И никто не узнает, где могилка моя…

В конце концов он совсем потерял рассудок. А один молодой товарищ, интеллигентный и способный, страдал ужасной мнительностью. Сначала это было не очень заметно, выражалось в чрезмерной подозрительности, он озабоченно предупреждал, что тот или иной — скрытые враги. Однако болезнь его все более обострялась, и он стал видеть опасных врагов даже в самых чистых людях. После освобождения он заваливал различные учреждения «разоблачительными» письмами. Это навлекло на него большие неприятности по той простой причине, что не везде сразу поняли в чем дело. Так он исчез из жизни, и мы даже не узнали, что же все-таки с ним произошло — попал ли он в психиатрическую больницу или болезнь осилила его и убила?

Картина жизни в этапных тюрьмах становится особенно тягостной, если учесть, что при передвижении по этапу заключенных не кормили, а каждый должен был заботиться о себе сам. Можно было дать деньги полицейскому, чтобы он купил хлеб и еще что-нибудь, и, разумеется, об этом излишне даже упоминать, часть денег он удерживал. Если же случалось — а такие случаи не были редкостью, — что арестант не имел ни гроша в кармане, тогда душа из него вон. Одна из черт старого общества состояла в том, что оно издало закон об этапных тюрьмах, но не побеспокоилось о том, чтобы заключенным было там чем кормиться.

Всего-навсего мелкое упущение! Особенно сильно я почувствовал его зимой 1942 года. Меня переводили из СЦТ в Плевенскую тюрьму. Отъезд совпал с временем свидания. Я переступил зловещий порог наружных ворот тюрьмы… и увидел мать, идущую мне навстречу. Родители мои не знали, что меня переводят, некогда было им сообщить. Для матери это было неожиданностью. Мученица мать, пережившая, как свои, все страдания сына, сначала остолбенела от неожиданности, а потом поспешила мне навстречу, заплакала, протянула руки и стала умолять полицейского — мол, у нее есть разрешение на свидание от господина прокурора, она принесла немного еды, пусть он мне передаст. Я тоже настаивал, и страж смилостивился. Моя мать, державшая в руках сумку с питкой, тонкой, только что испеченной белой питкой, сунула ее мне в руки, и я продолжал свой путь, не имея возможности обернуться и посмотреть, как она провожает взглядом своего сына в кандалах, с узелком в руке и с полицейским за спиной. Картина не для матери! Как радуется мать, когда дитя ее преуспевает! Как она видит своих детей с малых лет уже взрослыми, большими людьми, хорошо устроенными в жизни! Но и в беде мать остается со своими детьми, даже с неудачниками, пропащими, страдающими детьми, и несет в своем сердце их мучения.

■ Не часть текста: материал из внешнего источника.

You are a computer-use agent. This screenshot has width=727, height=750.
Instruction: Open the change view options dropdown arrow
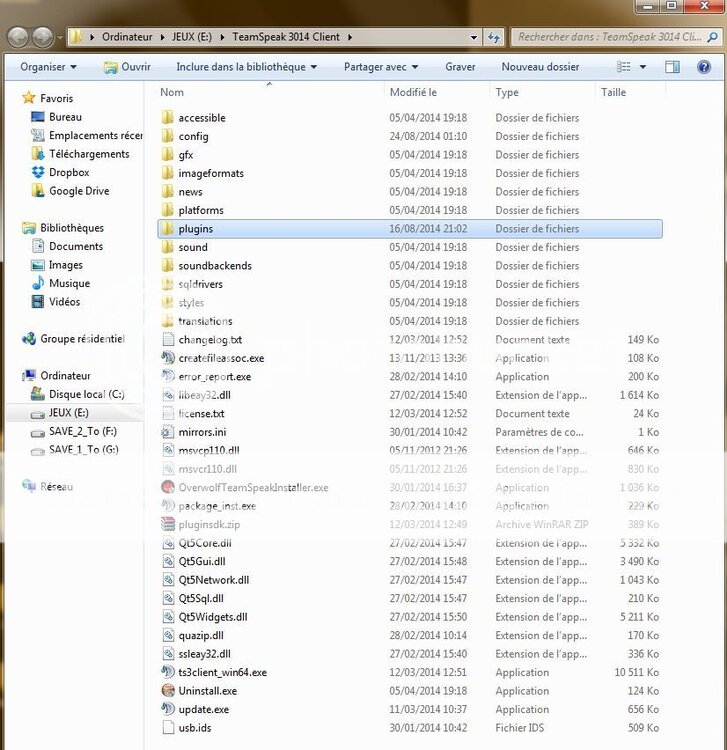[x=643, y=67]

Горестные мысли так взволновали меня, что, когда открылись ворота этапной тюрьмы на Центральном вокзале, я грубо ответил на просьбу одного арестанта. Софийская этапная тюрьма находилась левее вокзала — одноэтажное здание с двумя помещениями для арестантов: мужским и женским отделениями. Большая часть мужского отделения была занята огромными нарами с голыми досками, не видевшими давно ни метлы, ни воды, со стенами, испачканными следами крови.

На нарах по-турецки сидел цыган средних лет. Когда я вошел, он, увидев стеку с питкой, жадно крикнул:

— Дай!

Меня возмутили его жадность и нахальство, и я поэтому резко сказал ему:

— Подожди, как тебе не стыдно, я ведь еще даже не вошел!

Но он снова сказал, я помню это точно:

— Дай! — и протянул правую руку.

Я думал, что это обычная в таких обстоятельствах жадность. И, не зная, какая трагедия заключалась в этих трех звуках «дай», не подозревал, что именно благодаря этому человеку и этой лепешке увижу человека с большой буквы, которым восхищаюсь и до сих пор.

Я опустил на пол один конец кандалов (его держали в руке), положил узелок, вытер пот, но остался стоять — мало кто решался сесть или лечь на нары, боясь, что на него наползут насекомые.

В камере было еще несколько человек, среди которых двое молодых, прилично одетых мужчин. Их одежда казалась довольно-таки вызывающей в этой обстановке. Первые слова в любой тюрьме, конечно, откуда, куда, за что. Это двое не понимали по-болгарски, но мы узнали, что они легионеры Железной гвардии Кордеану из Румынии. После разгрома этой гитлеровской организации они бежали в Грецию, там их арестовали и сейчас по этапу возвращали в Бухарест. Мне было любопытно наблюдать за ними и находиться в одной тюрьме с этими лютыми идейными и политическими врагами.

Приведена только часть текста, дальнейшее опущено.